• [What you need to do]:
Gather, from the data below, each line in which the word "Click" occurs.

• [Record excerpts]:
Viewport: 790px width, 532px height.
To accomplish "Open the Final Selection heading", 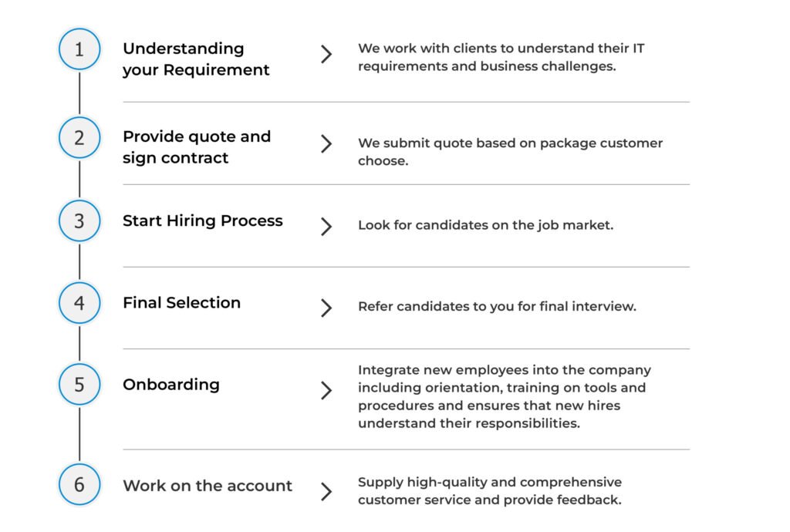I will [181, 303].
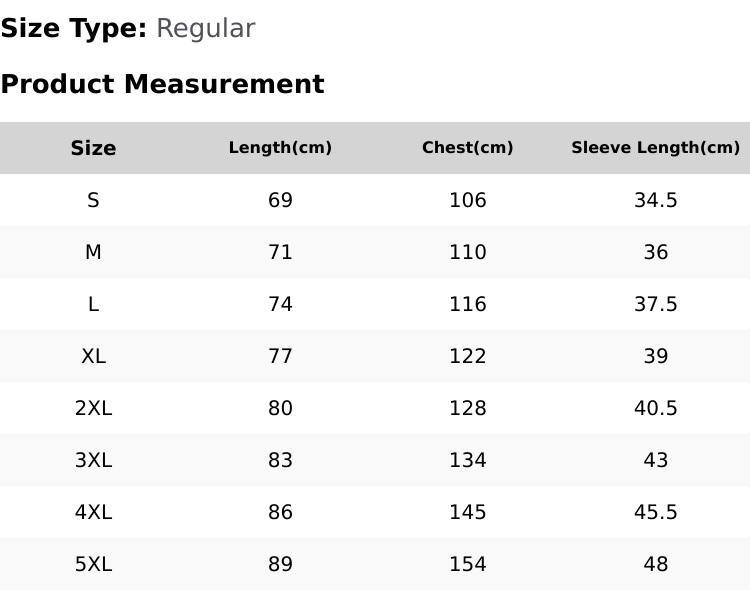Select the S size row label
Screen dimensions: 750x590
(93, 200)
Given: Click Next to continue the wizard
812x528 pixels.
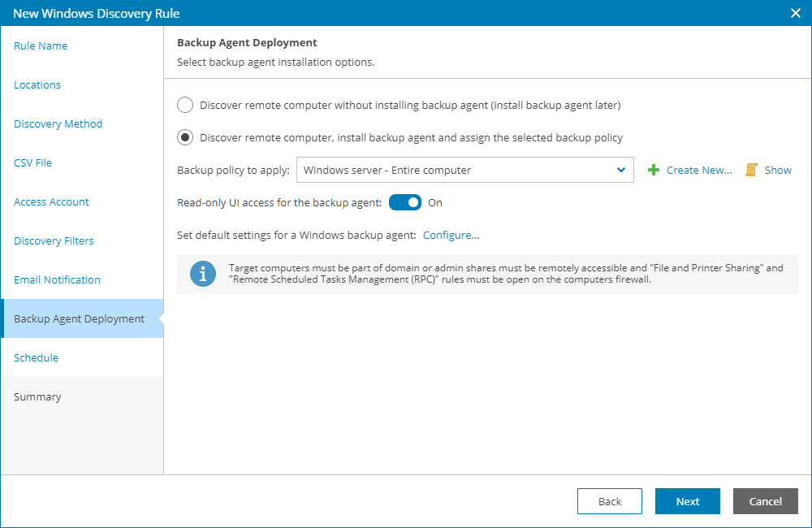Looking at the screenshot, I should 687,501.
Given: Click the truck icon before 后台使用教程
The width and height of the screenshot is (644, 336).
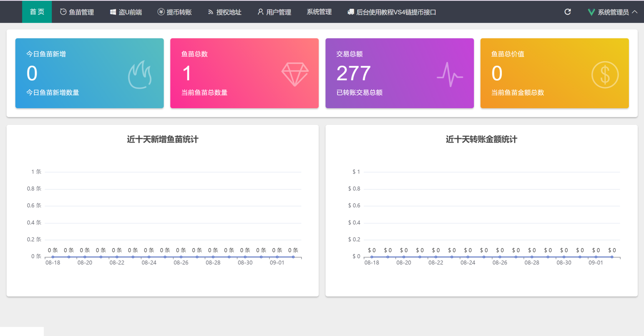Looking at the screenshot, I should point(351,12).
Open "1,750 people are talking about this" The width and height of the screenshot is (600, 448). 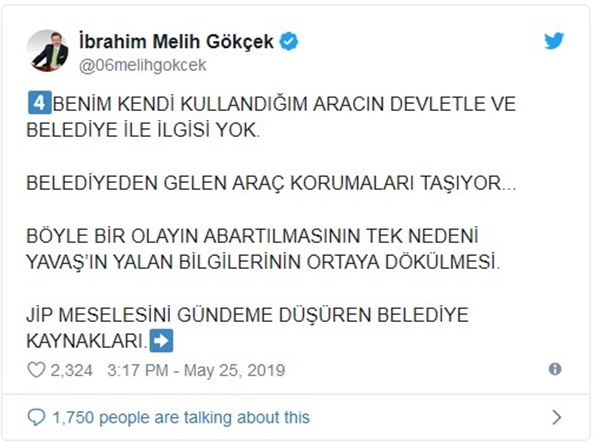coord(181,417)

• [Reply]:
Given: Click Next to continue the wizard
Given: Click the truck icon before 后台使用教程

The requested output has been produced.